19.05.2012 20:37, Victor Gazanchidis

Sergey, and at night on the light in these places caught?

19.05.2012 20:52, sergey nyu

Sergey, and at night on the light in these places caught?

There is a generator, but it is not possible to catch the light yet.
And according to observations, hawkmoth appear in Dombay from mid-July.

This post was edited by sergey nyu - 05/19/2012 20: 53

19.05.2012 20:57, Victor Gazanchidis

In general, the species composition of bombycoids in this place would be very interesting.
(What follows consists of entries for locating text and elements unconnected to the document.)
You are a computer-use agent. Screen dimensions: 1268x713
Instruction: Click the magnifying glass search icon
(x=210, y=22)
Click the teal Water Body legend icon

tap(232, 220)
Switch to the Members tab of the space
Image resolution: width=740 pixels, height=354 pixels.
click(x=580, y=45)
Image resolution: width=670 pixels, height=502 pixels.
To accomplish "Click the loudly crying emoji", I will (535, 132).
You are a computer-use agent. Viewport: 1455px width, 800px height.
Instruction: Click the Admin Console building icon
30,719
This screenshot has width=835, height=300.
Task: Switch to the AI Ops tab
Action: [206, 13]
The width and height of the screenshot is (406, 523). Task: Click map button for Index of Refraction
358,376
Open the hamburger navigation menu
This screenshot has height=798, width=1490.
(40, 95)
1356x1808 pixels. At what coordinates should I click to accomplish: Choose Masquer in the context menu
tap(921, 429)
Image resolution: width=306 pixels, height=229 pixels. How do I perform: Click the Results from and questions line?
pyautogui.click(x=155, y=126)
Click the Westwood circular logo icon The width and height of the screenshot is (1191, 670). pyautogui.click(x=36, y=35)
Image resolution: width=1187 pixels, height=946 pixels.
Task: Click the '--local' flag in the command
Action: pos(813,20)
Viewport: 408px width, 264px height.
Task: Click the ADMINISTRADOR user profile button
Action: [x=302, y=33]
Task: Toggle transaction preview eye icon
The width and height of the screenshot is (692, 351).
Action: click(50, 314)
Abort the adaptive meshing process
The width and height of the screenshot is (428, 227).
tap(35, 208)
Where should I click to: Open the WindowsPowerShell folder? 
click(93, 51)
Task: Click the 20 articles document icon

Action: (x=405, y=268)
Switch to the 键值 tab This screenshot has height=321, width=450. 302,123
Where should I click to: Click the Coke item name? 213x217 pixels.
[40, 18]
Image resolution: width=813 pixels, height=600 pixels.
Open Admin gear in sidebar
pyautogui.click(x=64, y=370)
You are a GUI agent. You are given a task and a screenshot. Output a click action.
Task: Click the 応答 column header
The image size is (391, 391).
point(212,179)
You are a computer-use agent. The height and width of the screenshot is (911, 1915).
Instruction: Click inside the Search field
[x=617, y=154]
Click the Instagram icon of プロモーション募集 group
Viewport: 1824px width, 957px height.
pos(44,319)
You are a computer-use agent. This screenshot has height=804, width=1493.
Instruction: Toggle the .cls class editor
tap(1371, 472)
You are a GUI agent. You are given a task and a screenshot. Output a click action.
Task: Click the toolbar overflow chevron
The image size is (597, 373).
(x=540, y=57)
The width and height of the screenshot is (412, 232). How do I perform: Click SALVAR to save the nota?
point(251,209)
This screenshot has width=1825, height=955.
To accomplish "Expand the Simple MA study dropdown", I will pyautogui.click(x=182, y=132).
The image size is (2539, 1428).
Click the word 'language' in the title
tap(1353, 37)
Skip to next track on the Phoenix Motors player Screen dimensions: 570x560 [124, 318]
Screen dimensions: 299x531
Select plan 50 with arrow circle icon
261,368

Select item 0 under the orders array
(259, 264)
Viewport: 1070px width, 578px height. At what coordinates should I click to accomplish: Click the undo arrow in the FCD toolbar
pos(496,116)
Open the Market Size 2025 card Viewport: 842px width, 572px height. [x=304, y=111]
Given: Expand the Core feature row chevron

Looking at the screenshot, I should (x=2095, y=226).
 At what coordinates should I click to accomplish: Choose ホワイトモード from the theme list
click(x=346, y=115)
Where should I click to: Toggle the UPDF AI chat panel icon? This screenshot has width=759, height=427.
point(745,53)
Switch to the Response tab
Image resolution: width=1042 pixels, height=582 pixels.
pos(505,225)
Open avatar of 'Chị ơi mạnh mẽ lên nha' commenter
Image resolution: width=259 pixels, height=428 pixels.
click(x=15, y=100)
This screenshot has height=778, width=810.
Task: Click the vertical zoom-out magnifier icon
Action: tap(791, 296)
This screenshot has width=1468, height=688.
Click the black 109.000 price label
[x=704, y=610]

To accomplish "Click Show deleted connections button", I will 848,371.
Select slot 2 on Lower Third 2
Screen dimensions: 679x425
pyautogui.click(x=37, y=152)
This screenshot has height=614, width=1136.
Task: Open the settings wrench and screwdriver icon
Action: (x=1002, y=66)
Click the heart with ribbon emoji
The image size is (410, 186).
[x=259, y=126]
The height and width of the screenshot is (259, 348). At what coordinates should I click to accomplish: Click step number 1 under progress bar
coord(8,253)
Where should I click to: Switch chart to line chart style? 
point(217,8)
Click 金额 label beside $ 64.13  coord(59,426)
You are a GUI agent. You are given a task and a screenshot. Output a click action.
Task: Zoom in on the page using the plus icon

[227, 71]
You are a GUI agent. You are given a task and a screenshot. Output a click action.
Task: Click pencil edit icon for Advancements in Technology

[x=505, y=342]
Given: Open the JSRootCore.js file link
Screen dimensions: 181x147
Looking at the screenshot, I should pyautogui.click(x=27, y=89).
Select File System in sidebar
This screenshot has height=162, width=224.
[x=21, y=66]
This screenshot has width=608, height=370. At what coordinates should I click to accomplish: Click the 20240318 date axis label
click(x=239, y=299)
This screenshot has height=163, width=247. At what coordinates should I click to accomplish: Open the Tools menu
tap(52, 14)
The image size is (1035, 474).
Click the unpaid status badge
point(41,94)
Publish it in reports when you catch plz.

02.06.2012 20:22, sergey nyu

A short report on today's trip to the Gumbashi Pass and to Gudgora, KCR.
We left early in the morning from Stavropol with Dima Fominykh and Alexander Bondarenko, who had come to see me the day before, which allowed us to start the expedition at 6 am.
The previous day in Stavropol, otherwise as the day when "the heavenly waters opened" could not be called. The downpour of summer intensity poured for five hours instead of half an hour.
I thought that the trip was going to be disrupted, but in the morning it was overcast, but without rain, and we quickly left.
Beyond Nevinnomyssk, the sky began to lighten, and after Cherkessk, the sun-drenched mountains appeared in the distance. A good sign that did not deceive.
When they reached the pass, they set up the first series of traps.
View of the Rocky ridge from the pass.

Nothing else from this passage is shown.